As an example, Nicolelis and Chapin showed in the 1990’s
that certain cells in the thalamus predict the sensor inputs that are received
by other cells, and relearn to
predict well after damage to the system. How does this finding apply across all
sensory inputs, and how does the brain learn this?
In general, the goal here is not to predict
brains in a “behaviorist”
or “positivist” way, as if they were like a passive crystal of ice; rather it
is to understand the general functional
capabilities of brains, so that we can better understand, work with and
enhance the intelligence possessed even by the smallest mouse. How do brains
themselves learn to predict better and better with time?
(3) Some Specific Themes.
Many, many disciplines have approached these questions from
different perspectives.
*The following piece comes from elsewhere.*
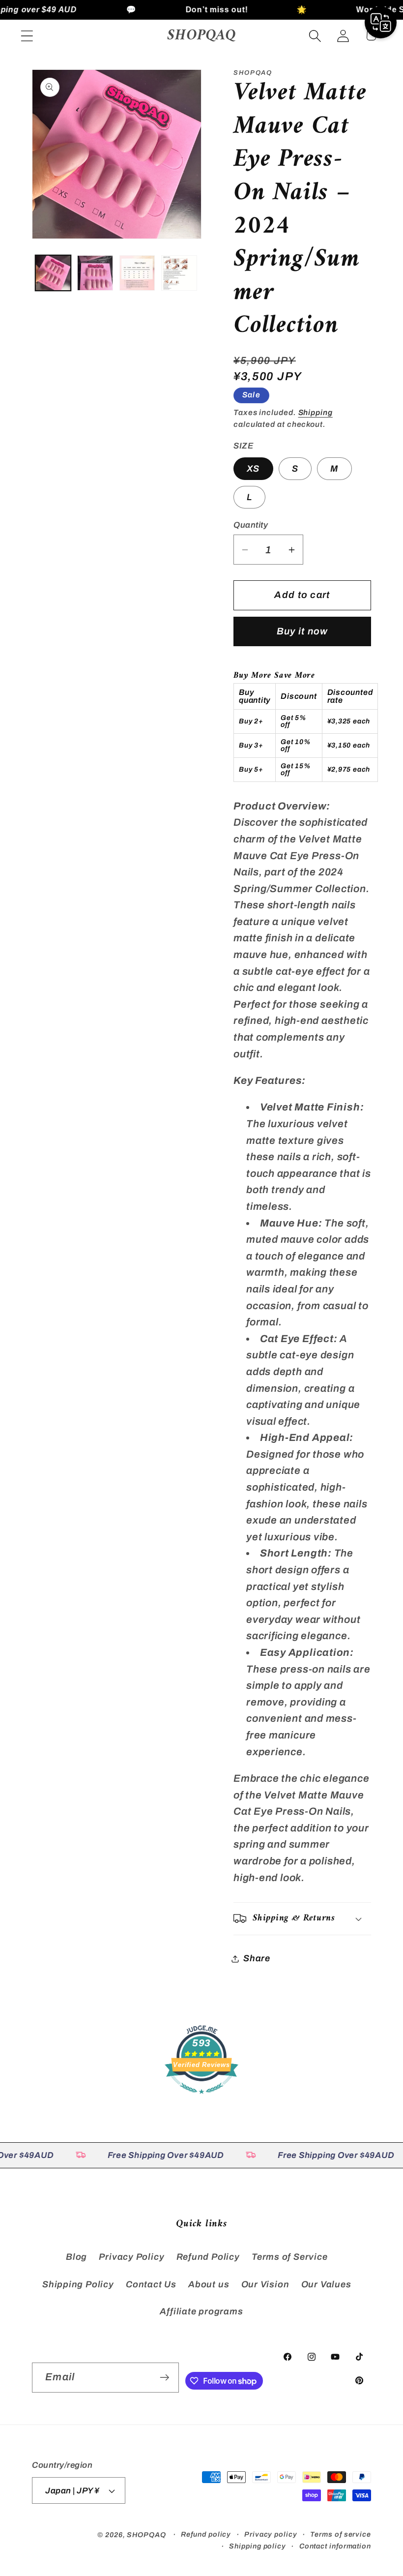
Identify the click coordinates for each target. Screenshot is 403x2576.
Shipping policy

A one or two page statement of goals cannot do justice
to the important details of ideas and strategies and mathematical principles
which will be essential to success in this venture. The EFRI announcement on
Cognitive Optimization and Prediction fills in some of these details, as do a
number of other sources of the web (such as workshop reports or papers for
workshops). Certainly the improvement of dialogue between disciplines will be a
crucial factor in determining how much we actually accomplish.